Saved entries

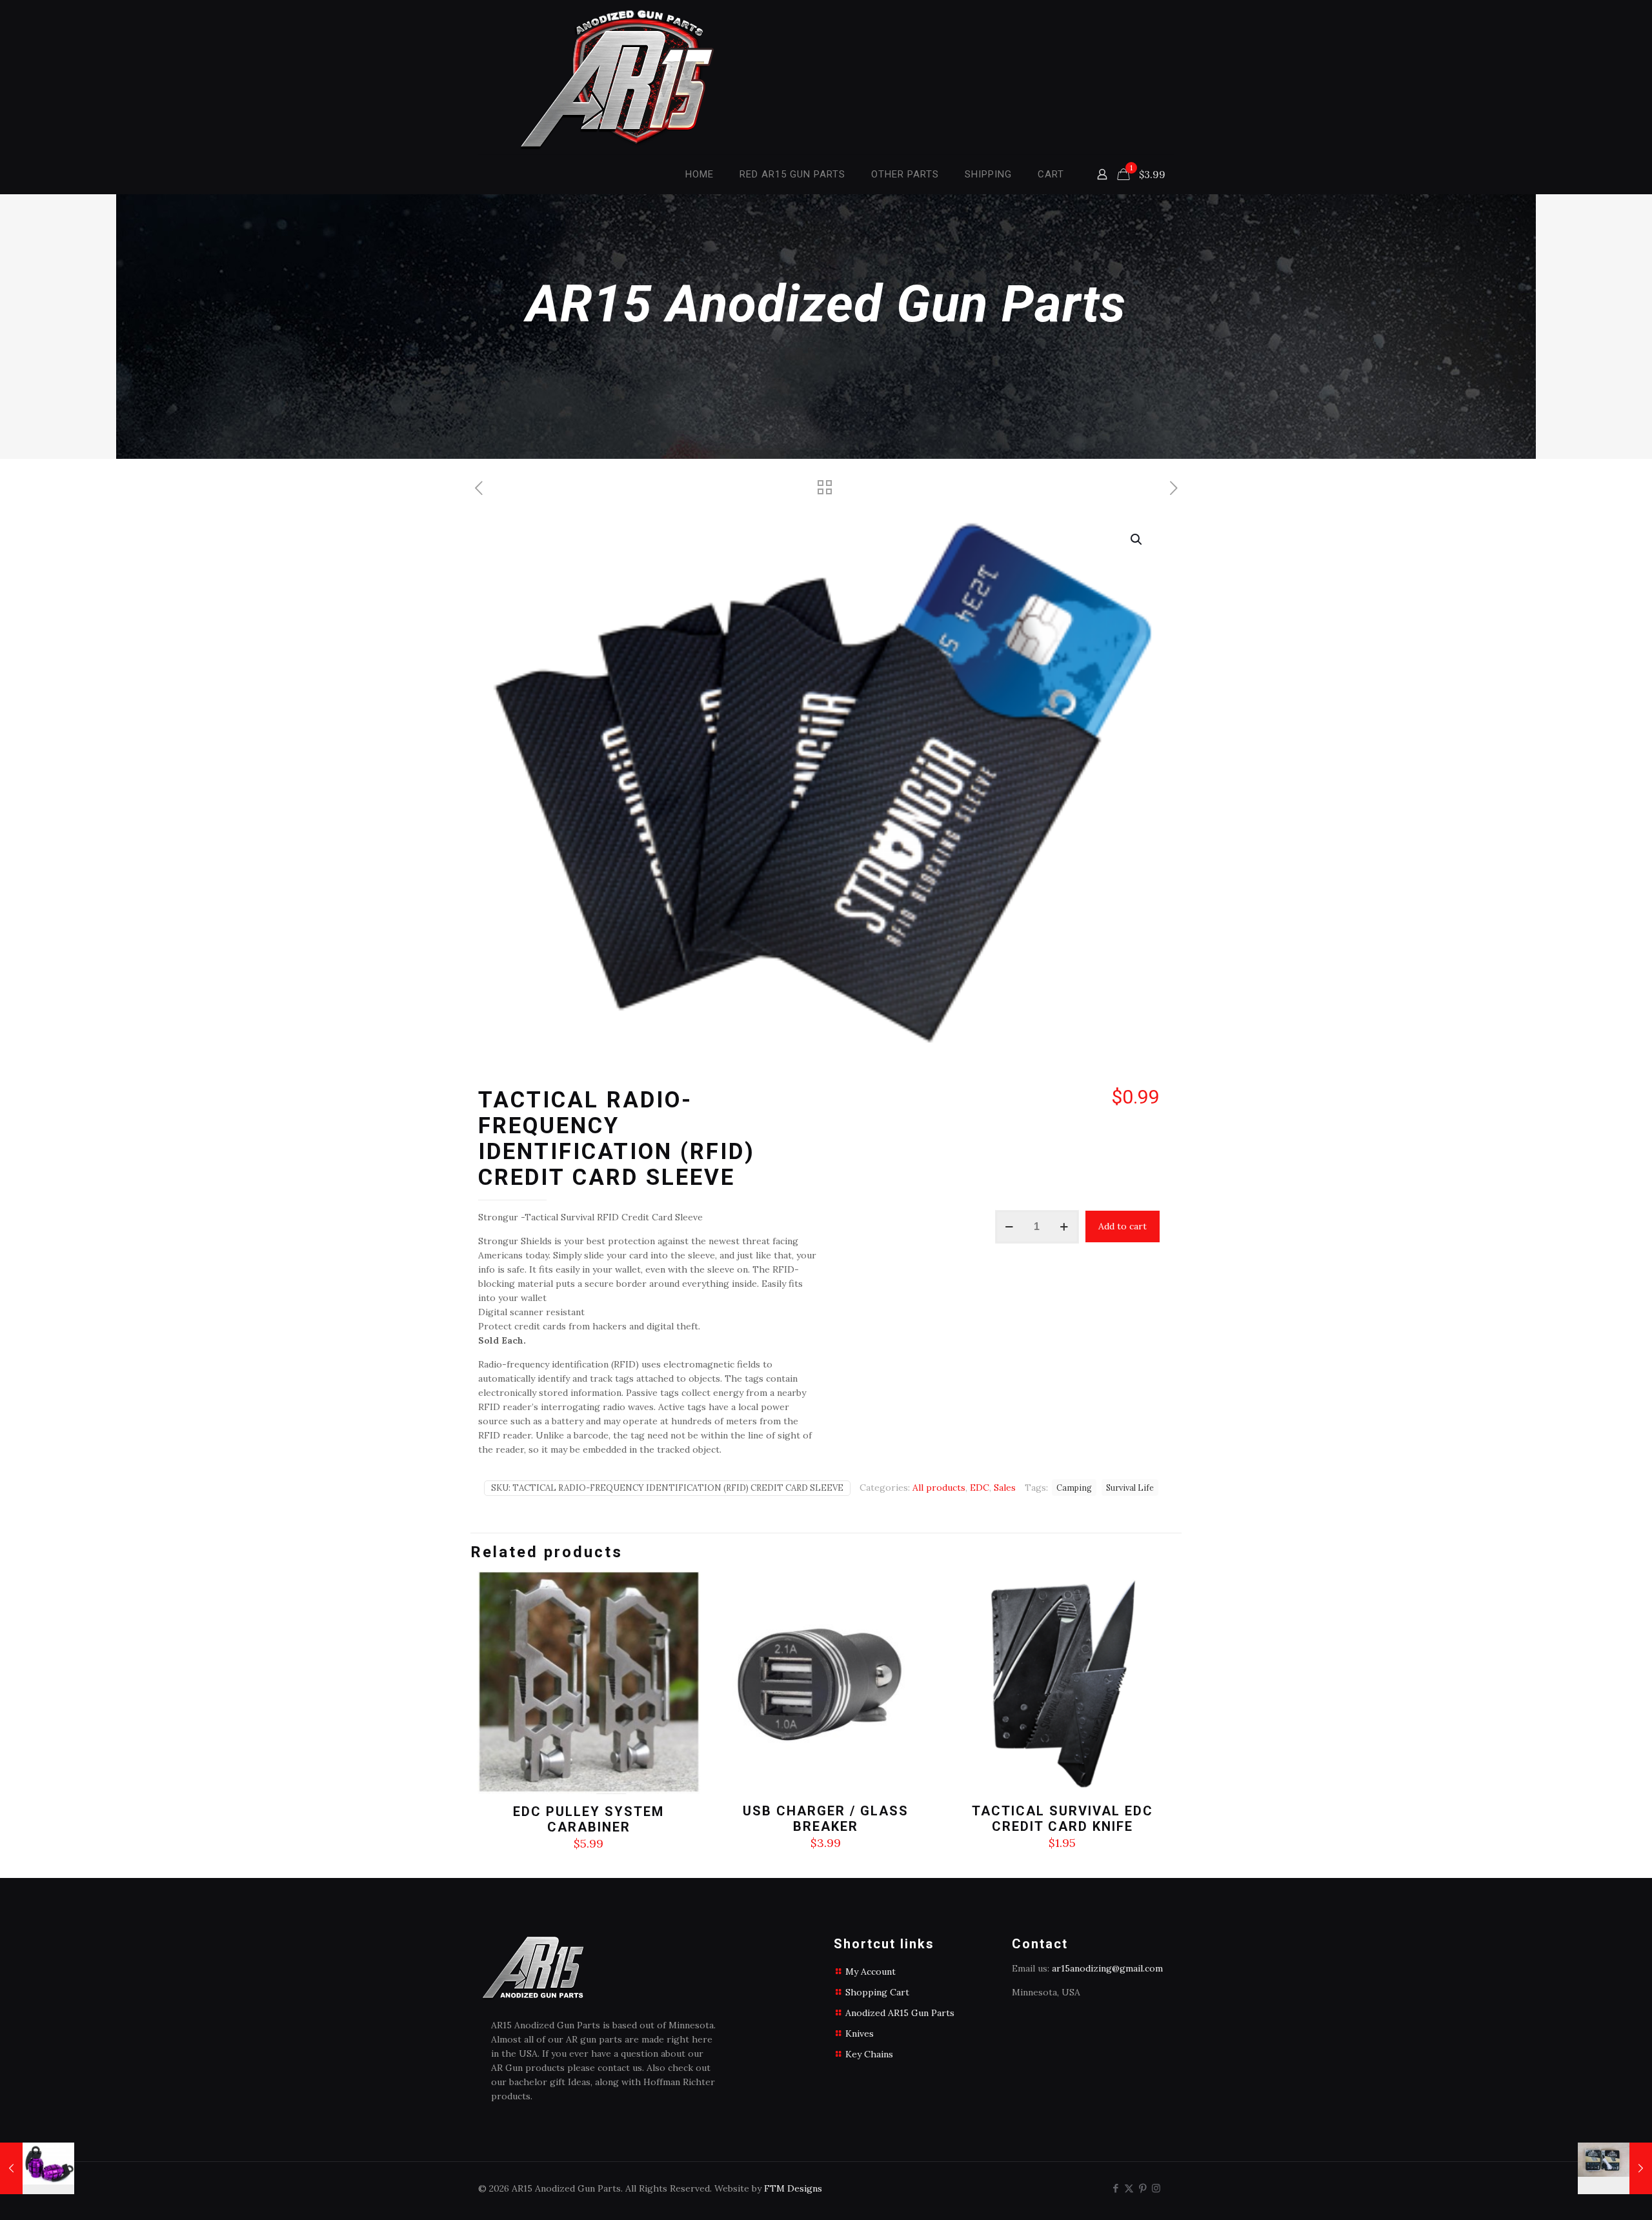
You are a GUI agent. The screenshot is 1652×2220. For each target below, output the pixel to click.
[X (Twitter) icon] (1129, 2188)
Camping (1074, 1487)
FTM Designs (793, 2188)
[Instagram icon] (1156, 2188)
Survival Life (1130, 1487)
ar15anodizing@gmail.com (1107, 1968)
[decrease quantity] (1009, 1226)
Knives (859, 2033)
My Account (870, 1971)
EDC (979, 1487)
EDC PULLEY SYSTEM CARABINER (588, 1819)
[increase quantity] (1064, 1226)
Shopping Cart (877, 1992)
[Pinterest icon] (1142, 2188)
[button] (1137, 539)
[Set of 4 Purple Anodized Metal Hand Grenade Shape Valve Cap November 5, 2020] (37, 2168)
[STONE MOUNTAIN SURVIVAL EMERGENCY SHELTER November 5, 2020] (1615, 2168)
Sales (1005, 1487)
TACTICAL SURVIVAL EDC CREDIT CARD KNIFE (1062, 1818)
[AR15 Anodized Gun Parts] (627, 77)
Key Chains (869, 2054)
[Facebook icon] (1115, 2188)
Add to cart (1122, 1226)
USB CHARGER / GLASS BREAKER (826, 1818)
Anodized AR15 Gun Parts (899, 2013)
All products (938, 1487)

Action item
All lines above are to be restated word for word, with pictures excluded.

Result of the task
You are a GUI agent. The screenshot is 1652×2220. For each target below, output the pixel to click.
[X (Twitter) icon] (1129, 2188)
Camping (1074, 1487)
FTM Designs (793, 2188)
[Instagram icon] (1156, 2188)
Survival Life (1130, 1487)
ar15anodizing@gmail.com (1107, 1968)
[decrease quantity] (1009, 1226)
Knives (859, 2033)
My Account (870, 1971)
EDC (979, 1487)
EDC PULLEY SYSTEM CARABINER (588, 1819)
[increase quantity] (1064, 1226)
Shopping Cart (877, 1992)
[Pinterest icon] (1142, 2188)
[button] (1137, 539)
[Set of 4 Purple Anodized Metal Hand Grenade Shape Valve Cap November 5, 2020] (37, 2168)
[STONE MOUNTAIN SURVIVAL EMERGENCY SHELTER November 5, 2020] (1615, 2168)
Sales (1005, 1487)
TACTICAL SURVIVAL EDC CREDIT CARD KNIFE (1062, 1818)
[AR15 Anodized Gun Parts] (627, 77)
Key Chains (869, 2054)
[Facebook icon] (1115, 2188)
Add to cart (1122, 1226)
USB CHARGER / GLASS BREAKER (826, 1818)
Anodized AR15 Gun Parts (899, 2013)
All products (938, 1487)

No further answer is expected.